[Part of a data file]
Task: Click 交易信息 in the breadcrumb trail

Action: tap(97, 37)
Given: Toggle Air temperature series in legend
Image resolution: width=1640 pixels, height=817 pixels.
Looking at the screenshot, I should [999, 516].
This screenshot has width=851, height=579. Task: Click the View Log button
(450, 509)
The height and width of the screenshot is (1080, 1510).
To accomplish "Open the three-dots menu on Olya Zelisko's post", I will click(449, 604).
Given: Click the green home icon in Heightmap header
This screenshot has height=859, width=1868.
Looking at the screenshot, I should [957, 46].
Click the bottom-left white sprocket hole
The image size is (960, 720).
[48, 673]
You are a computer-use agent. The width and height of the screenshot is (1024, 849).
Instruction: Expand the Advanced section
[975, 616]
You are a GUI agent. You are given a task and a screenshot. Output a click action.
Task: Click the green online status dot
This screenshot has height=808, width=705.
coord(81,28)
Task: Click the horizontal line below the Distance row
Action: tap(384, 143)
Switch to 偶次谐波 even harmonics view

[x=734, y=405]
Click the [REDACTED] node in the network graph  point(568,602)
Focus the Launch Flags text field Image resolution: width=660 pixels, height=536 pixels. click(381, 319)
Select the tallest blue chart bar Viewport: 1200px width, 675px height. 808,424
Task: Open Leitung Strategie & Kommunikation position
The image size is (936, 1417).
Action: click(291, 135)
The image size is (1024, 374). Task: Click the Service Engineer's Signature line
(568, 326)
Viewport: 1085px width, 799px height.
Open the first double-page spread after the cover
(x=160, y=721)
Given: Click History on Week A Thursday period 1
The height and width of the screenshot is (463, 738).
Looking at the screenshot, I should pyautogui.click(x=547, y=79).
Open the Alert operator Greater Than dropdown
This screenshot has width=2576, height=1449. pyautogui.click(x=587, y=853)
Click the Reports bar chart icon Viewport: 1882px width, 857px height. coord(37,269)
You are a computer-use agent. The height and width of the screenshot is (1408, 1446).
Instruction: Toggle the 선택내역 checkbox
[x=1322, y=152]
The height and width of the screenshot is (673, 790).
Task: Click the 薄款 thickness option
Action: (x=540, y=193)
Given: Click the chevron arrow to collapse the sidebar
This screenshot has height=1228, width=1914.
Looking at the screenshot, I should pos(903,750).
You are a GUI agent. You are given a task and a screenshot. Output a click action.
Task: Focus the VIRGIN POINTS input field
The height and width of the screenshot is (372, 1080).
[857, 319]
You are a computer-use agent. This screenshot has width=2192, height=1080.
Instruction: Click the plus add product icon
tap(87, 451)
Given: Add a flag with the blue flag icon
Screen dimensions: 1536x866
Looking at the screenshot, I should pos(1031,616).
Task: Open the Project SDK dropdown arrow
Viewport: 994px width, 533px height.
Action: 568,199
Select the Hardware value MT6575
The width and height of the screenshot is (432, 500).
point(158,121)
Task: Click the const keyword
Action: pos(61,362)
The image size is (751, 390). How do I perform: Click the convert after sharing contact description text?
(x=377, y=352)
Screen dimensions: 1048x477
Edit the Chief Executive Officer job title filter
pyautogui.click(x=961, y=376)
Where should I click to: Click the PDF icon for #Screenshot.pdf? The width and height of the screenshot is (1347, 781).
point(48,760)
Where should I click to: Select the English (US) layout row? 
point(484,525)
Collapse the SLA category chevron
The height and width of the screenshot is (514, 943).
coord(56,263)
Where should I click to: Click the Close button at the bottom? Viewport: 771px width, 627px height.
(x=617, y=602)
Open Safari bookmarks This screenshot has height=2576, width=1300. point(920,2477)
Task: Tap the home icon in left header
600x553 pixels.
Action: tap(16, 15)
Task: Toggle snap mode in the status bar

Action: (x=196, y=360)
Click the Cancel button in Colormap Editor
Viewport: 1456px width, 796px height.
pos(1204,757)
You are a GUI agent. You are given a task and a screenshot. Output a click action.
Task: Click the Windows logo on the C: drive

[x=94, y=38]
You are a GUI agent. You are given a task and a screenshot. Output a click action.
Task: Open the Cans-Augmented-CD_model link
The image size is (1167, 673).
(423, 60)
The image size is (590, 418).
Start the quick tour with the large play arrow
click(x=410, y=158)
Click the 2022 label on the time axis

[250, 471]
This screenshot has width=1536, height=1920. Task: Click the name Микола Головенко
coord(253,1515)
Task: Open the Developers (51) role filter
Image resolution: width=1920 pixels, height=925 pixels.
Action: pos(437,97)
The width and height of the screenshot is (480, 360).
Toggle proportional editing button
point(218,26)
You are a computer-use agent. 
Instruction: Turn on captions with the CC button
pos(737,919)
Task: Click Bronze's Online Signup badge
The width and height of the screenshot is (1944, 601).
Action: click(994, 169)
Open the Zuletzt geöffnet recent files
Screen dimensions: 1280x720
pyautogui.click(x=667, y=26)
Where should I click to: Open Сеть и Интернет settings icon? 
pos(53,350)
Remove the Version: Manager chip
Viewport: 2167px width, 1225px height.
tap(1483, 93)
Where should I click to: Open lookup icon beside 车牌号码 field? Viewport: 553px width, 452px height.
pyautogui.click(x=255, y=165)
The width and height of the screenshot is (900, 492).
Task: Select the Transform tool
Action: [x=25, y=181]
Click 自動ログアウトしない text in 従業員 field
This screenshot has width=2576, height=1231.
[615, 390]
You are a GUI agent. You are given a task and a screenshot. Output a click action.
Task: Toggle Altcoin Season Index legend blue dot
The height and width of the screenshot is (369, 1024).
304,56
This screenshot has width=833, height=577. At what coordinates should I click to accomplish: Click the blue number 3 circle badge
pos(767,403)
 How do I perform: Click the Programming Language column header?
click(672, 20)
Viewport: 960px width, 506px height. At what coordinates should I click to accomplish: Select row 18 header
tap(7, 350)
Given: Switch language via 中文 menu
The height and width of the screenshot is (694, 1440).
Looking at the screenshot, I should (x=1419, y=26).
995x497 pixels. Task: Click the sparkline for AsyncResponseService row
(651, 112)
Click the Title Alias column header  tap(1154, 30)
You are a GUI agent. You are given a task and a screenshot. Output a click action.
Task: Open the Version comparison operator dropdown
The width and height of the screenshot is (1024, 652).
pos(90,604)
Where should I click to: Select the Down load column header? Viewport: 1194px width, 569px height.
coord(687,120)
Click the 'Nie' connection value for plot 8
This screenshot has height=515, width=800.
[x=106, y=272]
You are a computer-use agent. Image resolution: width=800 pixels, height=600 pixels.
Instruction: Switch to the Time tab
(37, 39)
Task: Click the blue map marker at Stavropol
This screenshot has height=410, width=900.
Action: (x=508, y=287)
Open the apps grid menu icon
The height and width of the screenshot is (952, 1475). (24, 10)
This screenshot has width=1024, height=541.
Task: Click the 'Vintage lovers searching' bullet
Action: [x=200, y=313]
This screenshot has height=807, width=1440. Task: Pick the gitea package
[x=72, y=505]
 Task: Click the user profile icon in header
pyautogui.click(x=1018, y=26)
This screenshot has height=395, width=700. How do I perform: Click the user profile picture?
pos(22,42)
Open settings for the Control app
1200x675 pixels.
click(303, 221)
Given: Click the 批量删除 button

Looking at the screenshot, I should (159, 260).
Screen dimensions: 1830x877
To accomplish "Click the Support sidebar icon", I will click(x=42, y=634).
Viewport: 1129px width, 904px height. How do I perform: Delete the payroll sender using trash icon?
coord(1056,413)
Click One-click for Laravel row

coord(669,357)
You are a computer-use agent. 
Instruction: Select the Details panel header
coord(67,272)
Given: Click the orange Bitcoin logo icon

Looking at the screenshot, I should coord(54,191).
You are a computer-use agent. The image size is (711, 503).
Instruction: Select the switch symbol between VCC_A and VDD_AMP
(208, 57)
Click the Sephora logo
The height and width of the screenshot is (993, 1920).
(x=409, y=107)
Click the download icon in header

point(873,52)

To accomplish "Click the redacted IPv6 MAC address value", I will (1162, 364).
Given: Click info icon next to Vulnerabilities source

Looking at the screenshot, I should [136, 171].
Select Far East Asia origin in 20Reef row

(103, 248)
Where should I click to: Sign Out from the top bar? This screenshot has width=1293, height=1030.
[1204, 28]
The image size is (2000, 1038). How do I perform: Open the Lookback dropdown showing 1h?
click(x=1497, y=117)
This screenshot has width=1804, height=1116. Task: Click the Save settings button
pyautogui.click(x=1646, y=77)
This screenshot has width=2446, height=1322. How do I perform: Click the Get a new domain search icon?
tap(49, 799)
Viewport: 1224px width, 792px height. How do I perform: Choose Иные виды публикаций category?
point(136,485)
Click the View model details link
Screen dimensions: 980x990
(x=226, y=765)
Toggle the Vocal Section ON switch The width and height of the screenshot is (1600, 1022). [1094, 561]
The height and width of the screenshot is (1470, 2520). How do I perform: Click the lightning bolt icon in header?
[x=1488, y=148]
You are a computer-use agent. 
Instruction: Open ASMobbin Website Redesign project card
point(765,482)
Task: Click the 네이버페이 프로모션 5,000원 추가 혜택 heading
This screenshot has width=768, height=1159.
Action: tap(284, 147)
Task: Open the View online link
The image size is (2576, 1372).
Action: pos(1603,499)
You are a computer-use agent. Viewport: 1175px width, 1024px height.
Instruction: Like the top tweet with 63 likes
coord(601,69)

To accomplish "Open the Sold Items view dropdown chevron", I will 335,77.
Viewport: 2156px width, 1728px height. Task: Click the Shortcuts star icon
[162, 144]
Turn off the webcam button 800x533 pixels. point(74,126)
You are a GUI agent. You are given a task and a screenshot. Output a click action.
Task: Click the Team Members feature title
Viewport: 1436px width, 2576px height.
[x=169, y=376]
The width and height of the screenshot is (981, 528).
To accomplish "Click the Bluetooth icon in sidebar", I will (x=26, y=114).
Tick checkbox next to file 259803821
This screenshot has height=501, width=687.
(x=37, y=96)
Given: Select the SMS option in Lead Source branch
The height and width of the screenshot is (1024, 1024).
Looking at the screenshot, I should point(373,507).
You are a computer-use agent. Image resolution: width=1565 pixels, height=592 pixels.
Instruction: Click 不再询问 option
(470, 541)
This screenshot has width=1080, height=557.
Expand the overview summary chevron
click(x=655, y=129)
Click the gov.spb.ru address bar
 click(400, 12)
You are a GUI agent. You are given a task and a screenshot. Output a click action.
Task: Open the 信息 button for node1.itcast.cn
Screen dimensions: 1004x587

▶ [TO BE DONE]
Please write out the stretch of lines from the one containing "Click the [REDACTED]" through the one containing "should pyautogui.click(x=547, y=79).", substituting "topology map" for "network graph" and keeping everything else the same.

▶ [PROBLEM SOLUTION]
Click the [REDACTED] node in the topology map  point(568,602)
Focus the Launch Flags text field Image resolution: width=660 pixels, height=536 pixels. click(381, 319)
Select the tallest blue chart bar Viewport: 1200px width, 675px height. 808,424
Task: Open Leitung Strategie & Kommunikation position
The image size is (936, 1417).
Action: click(291, 135)
The image size is (1024, 374). Task: Click the Service Engineer's Signature line
(568, 326)
Viewport: 1085px width, 799px height.
Open the first double-page spread after the cover
(x=160, y=721)
Given: Click History on Week A Thursday period 1
The height and width of the screenshot is (463, 738).
Looking at the screenshot, I should pyautogui.click(x=547, y=79).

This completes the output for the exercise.